En mai 2024, celle qui se dit prodémocrate a été l’une des leaders du campement propalestinien installé dans l’enceinte de son université, à Riverside, durant le mouvement étudiant de protestation contre la guerre à Gaza entre Israël et le Hamas. « Je me sentais si coupable de ne pas être ici que je devais faire quelque chose là-bas », raconte l’étudiante,membre de l’association Students for Justice in Palestine, qui coordonne alors une centaine de tentes et près de 2 000 sympathisants « tous les jours, de 6 heures du matin à minuit ». Elle prend, à cette époque, la tête des négociations et obtient un accord avec l’administration du campus avant d’accepter de mettre fin au campement.

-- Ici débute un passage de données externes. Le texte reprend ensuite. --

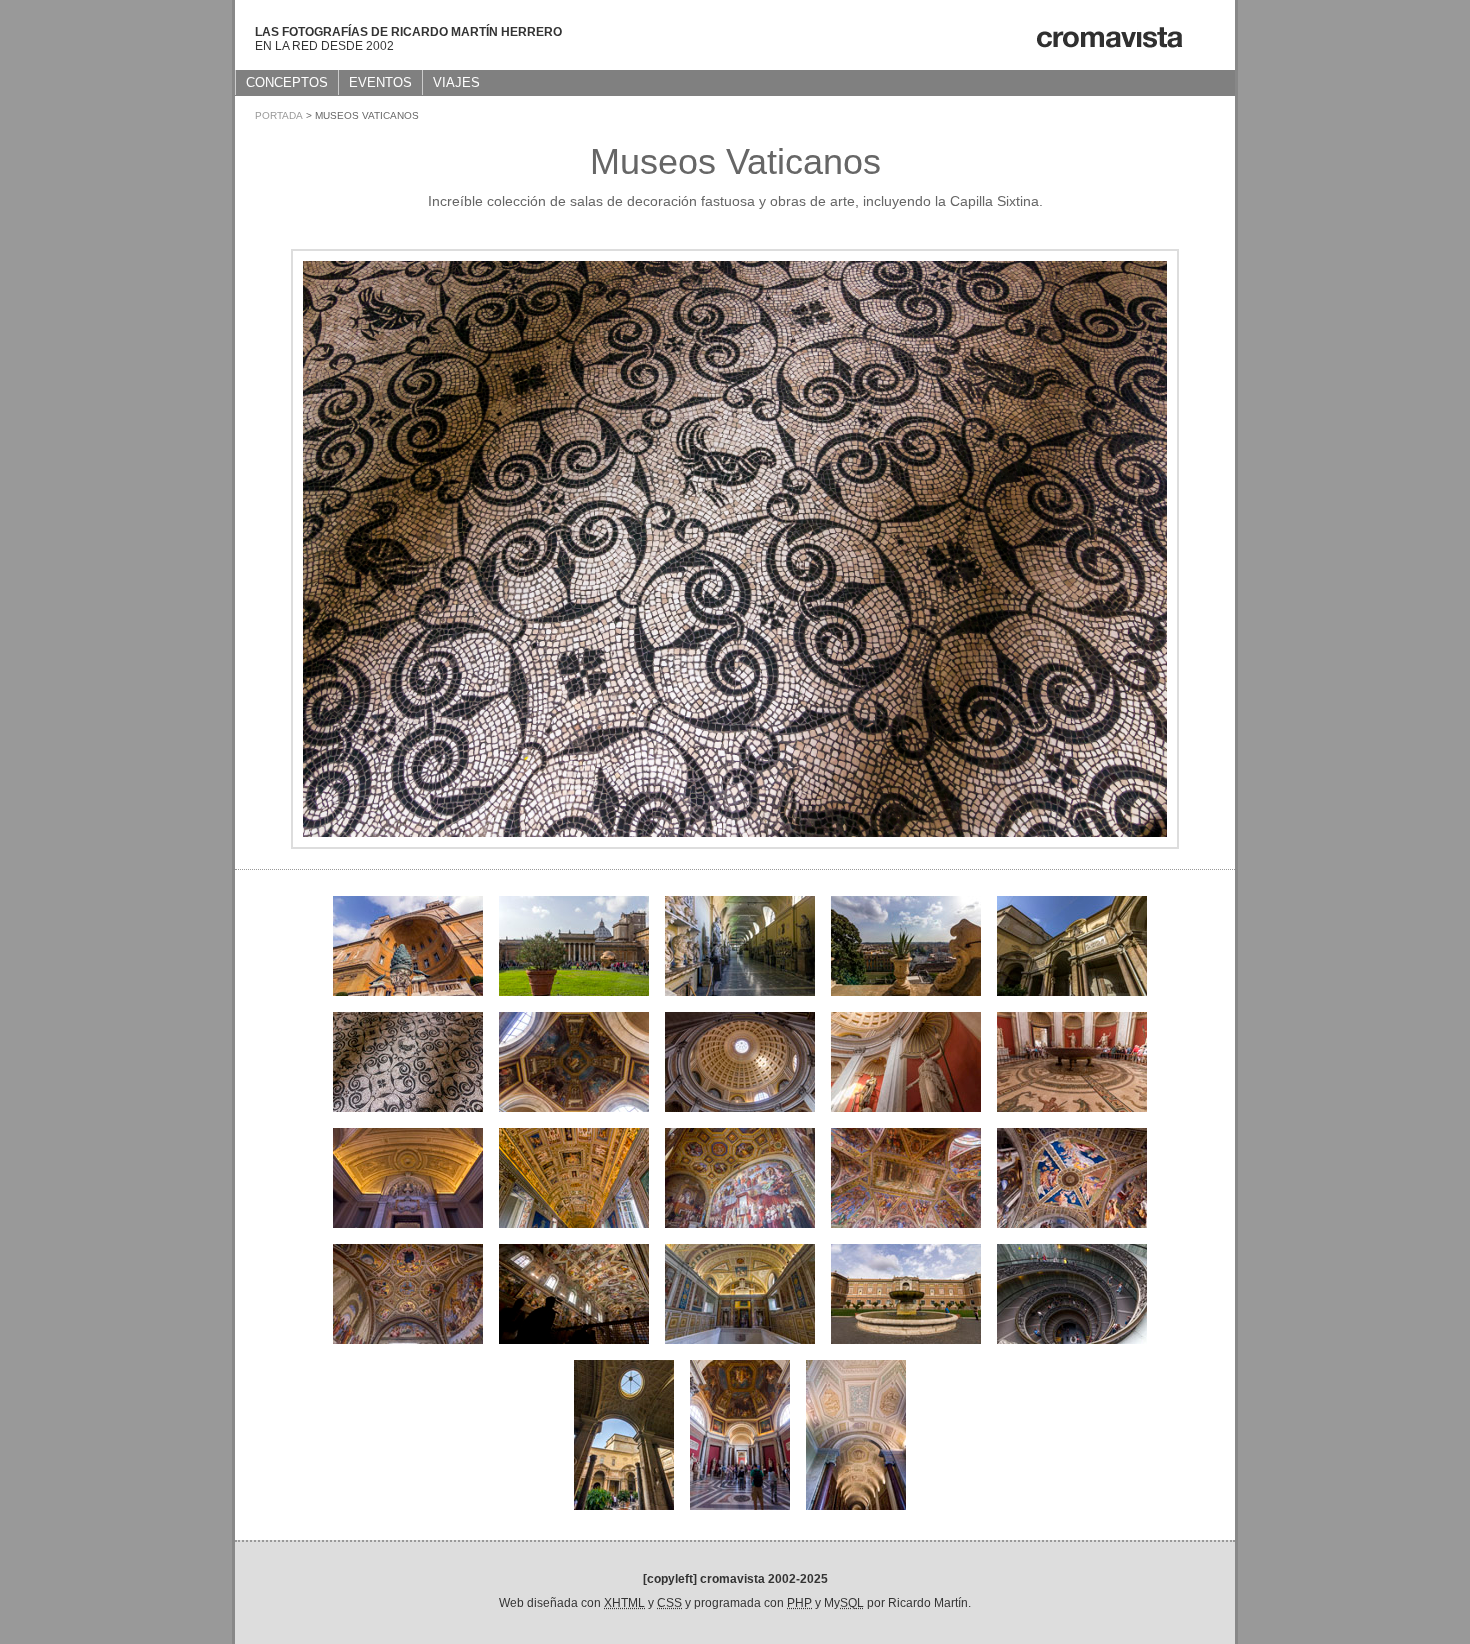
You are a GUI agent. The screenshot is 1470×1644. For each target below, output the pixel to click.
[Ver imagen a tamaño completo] (735, 843)
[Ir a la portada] (1108, 45)
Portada (279, 115)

Les Etats-Unis ferment les yeux
« Le soutien à Israël a toujours été un enjeu majeur de politique intérieure aux Etats-Unis, y compris pour Donald Trump, dont l’alliance avec le gouvernement de Nétanyahou s’explique par l’importance des chrétiens évangéliques au sein du Parti républicain et de l’électorat MAGA [Make America Great Again], explique André Kaspi, professeur émérite d’histoire à l’université Paris-I Panthéon-Sorbonne. L’ambassadeur américain à Jérusalem, Mike Huckabee, est un fervent porte-parole de ce mouvement, qui voit dans la création de l’Etat d’Israël l’accomplissement d’une prophétie annonciatrice du retour de Jésus sur terre. Il soutient les positions des ministres les plus extrémistes au sujet de l’annexion de la Cisjordanie. »
En 2017, lors de son premier mandat, Donald Trump avait déjà reconnu Jérusalem comme capitale de l’Etat d’Israël, alors que sa partie orientale, occupée depuis 1967, est revendiquée par les Palestiniens pour y installer la capitale qu’ils réclament (la décision s’était accompagnée du transfert de l’ambassade des Etats-Unis de Tel-Aviv à Jérusalem).
En novembre 2019, le secrétaire d’Etat américain, Mike Pompeo, avait également annoncé que les Etats-Unis ne considéraient plus les colonies israéliennes de Cisjordanie contraires au droit international. Au lendemain de sa seconde investiture, en janvier, Donald Trump a levé des sanctions financières décidées par son prédécesseur démocrate, Joe Biden, s’appliquant à des colons accusés d’agressions contre des Palestiniens de Cisjordanie.
Des accrochages avec les colons
En dépit de l’ampleur des violences dans ce territoire occupé, certains Américano-Palestiniens ont choisi de se réinstaller à Turmus Ayya, à l’image de Yasser Alkam, l’oncle de Samiya. Cet avocat de 57 ans, qui avait émigré en Californie dans les années 1980 pour rejoindre son père parti fonder une chaîne de magasins de vêtements à Los Angeles, est revenu il y a trois ans avec sa femme. « Je me suis réinstallé ici pour sauvegarder notre terre, qui est en train de nous être totalement confisquée, confie-t-il. Plus que le lien au pays, c’est le pays lui-même qu’il faut aujourd’hui maintenir en vie. »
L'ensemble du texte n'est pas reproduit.